* **Records provided**:
━━━━━━━━━━━━━━━━
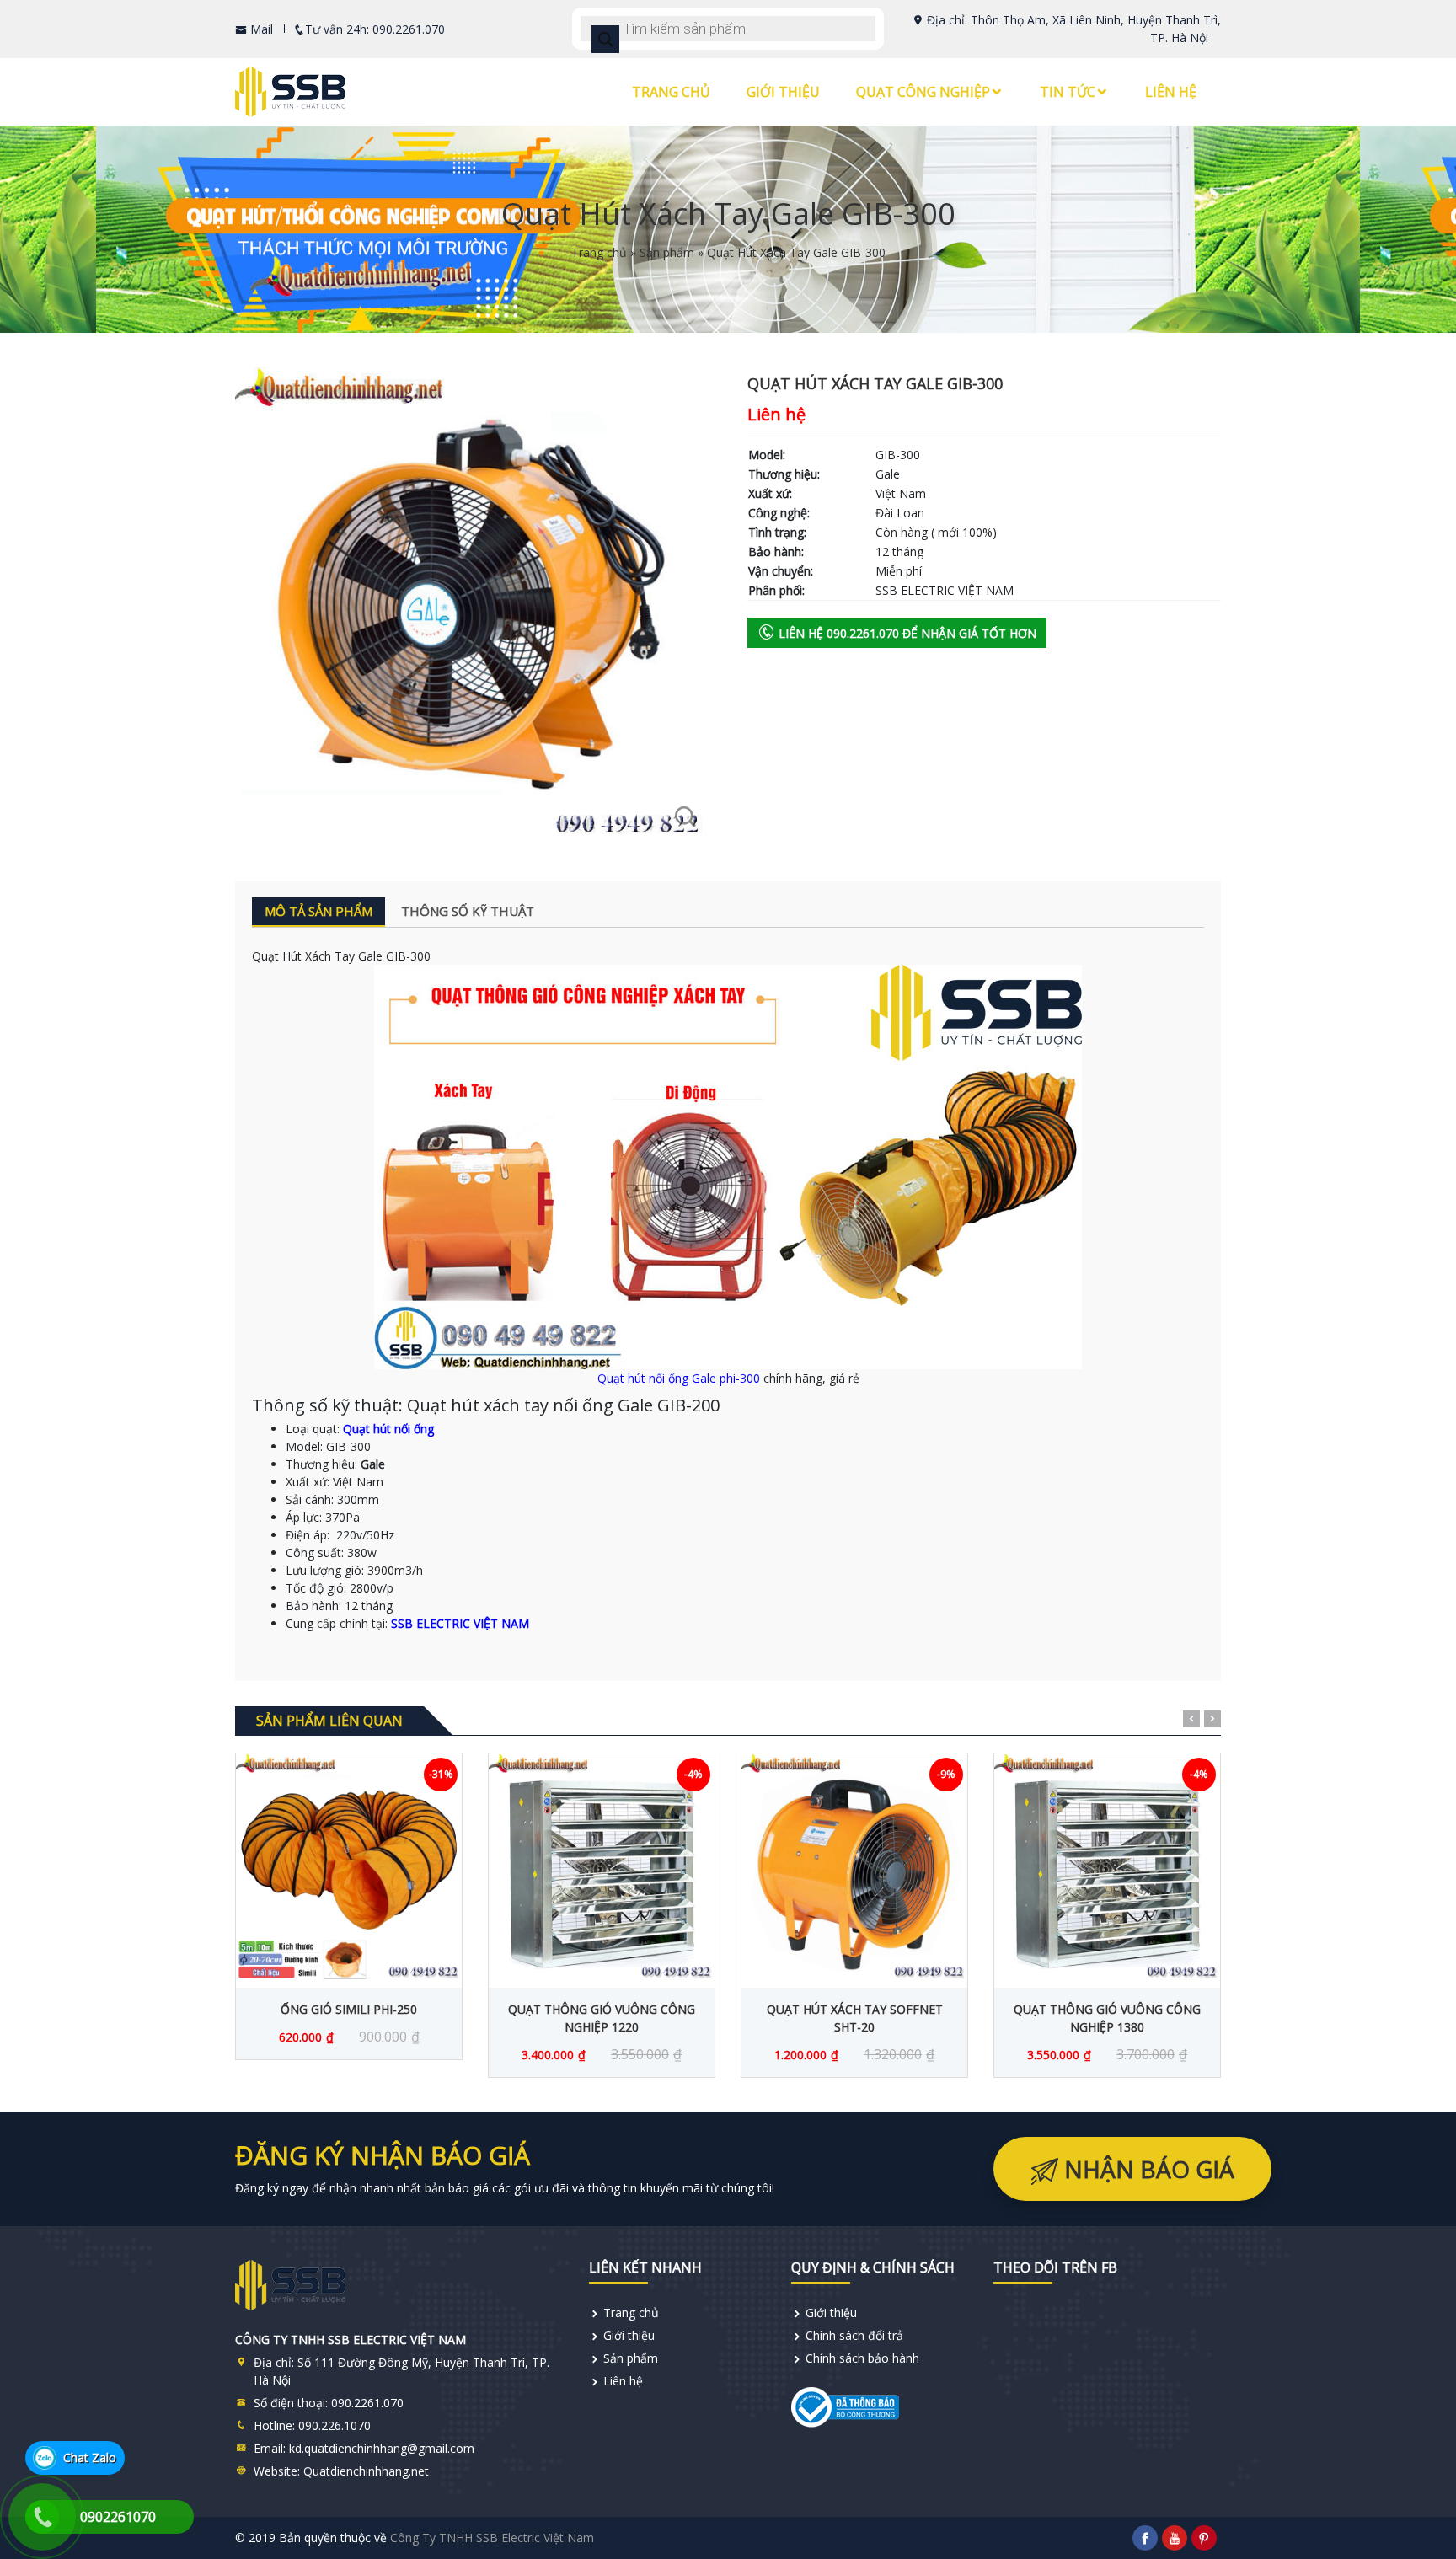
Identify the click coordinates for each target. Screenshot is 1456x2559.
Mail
━━━━━━━━━━━━━━━━
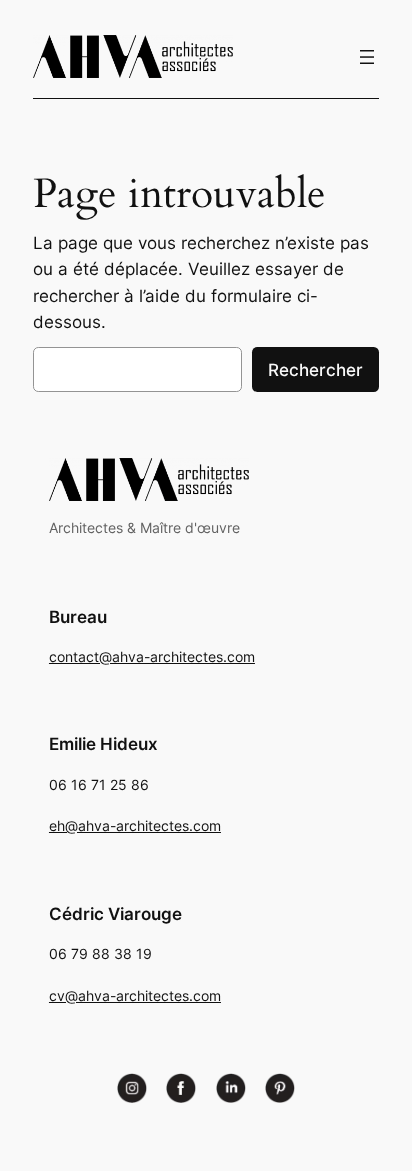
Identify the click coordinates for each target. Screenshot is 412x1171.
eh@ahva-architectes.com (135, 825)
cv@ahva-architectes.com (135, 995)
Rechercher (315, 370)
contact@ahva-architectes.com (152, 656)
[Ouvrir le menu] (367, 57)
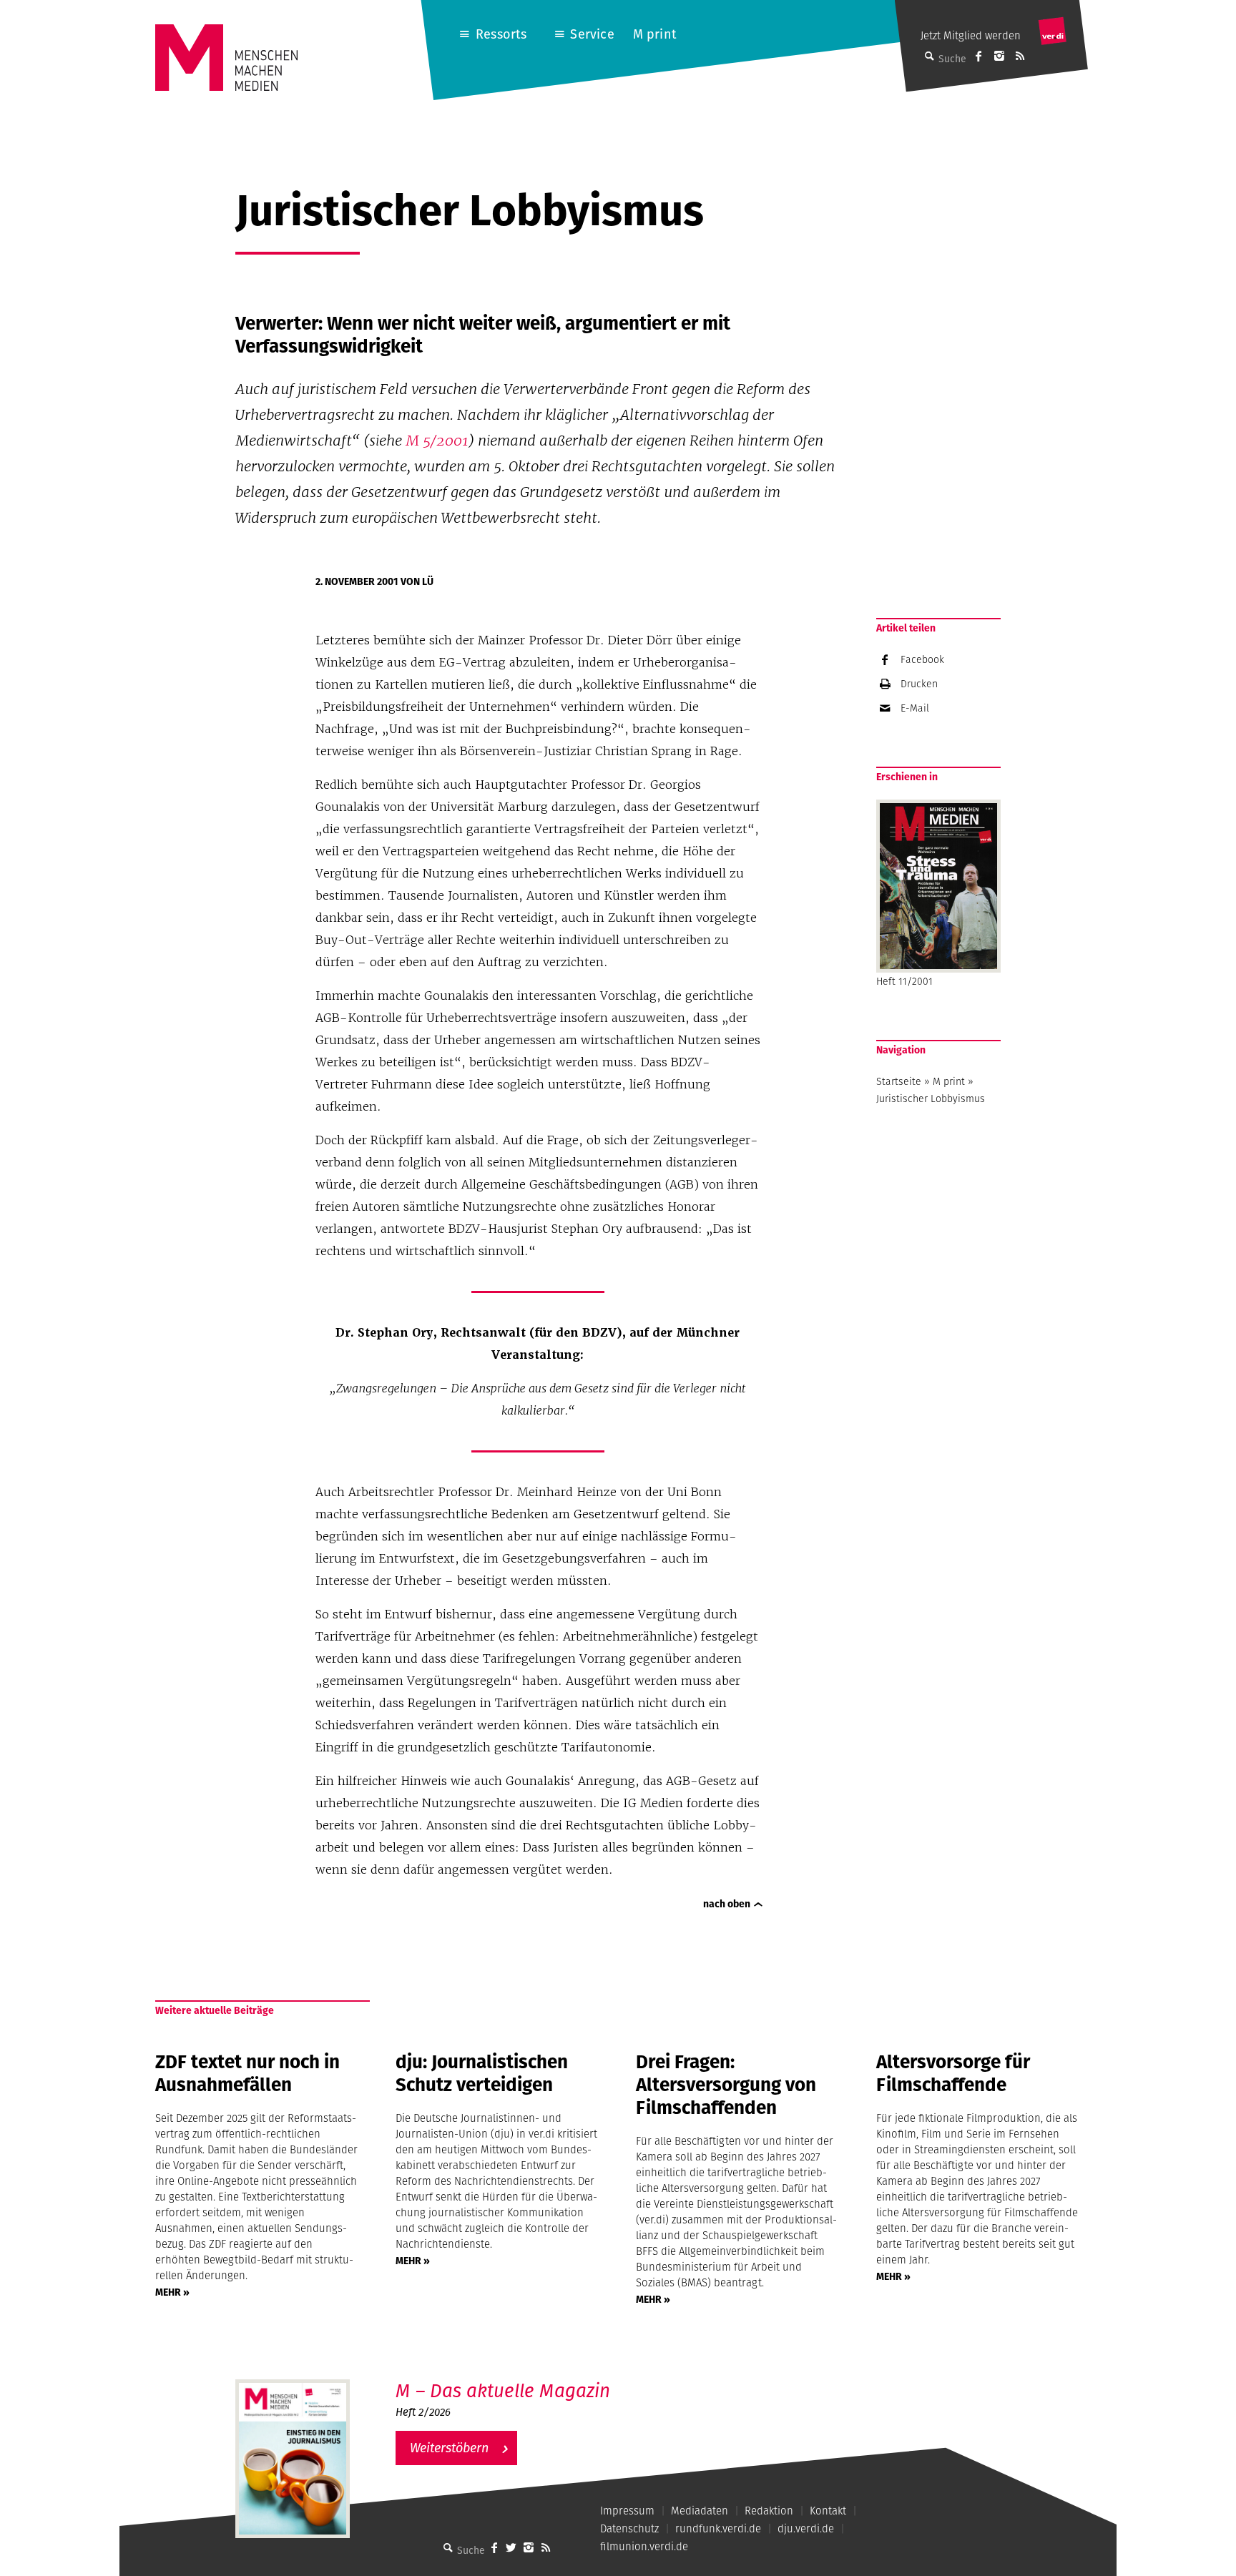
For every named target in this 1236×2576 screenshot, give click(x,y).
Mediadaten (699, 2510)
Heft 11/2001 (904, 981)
━━━━━━━━━━━━━━━━
* **Try it**:
Among the lines of the listing above, count those that hold the string "each", giving the count alone.

* **Result**:
2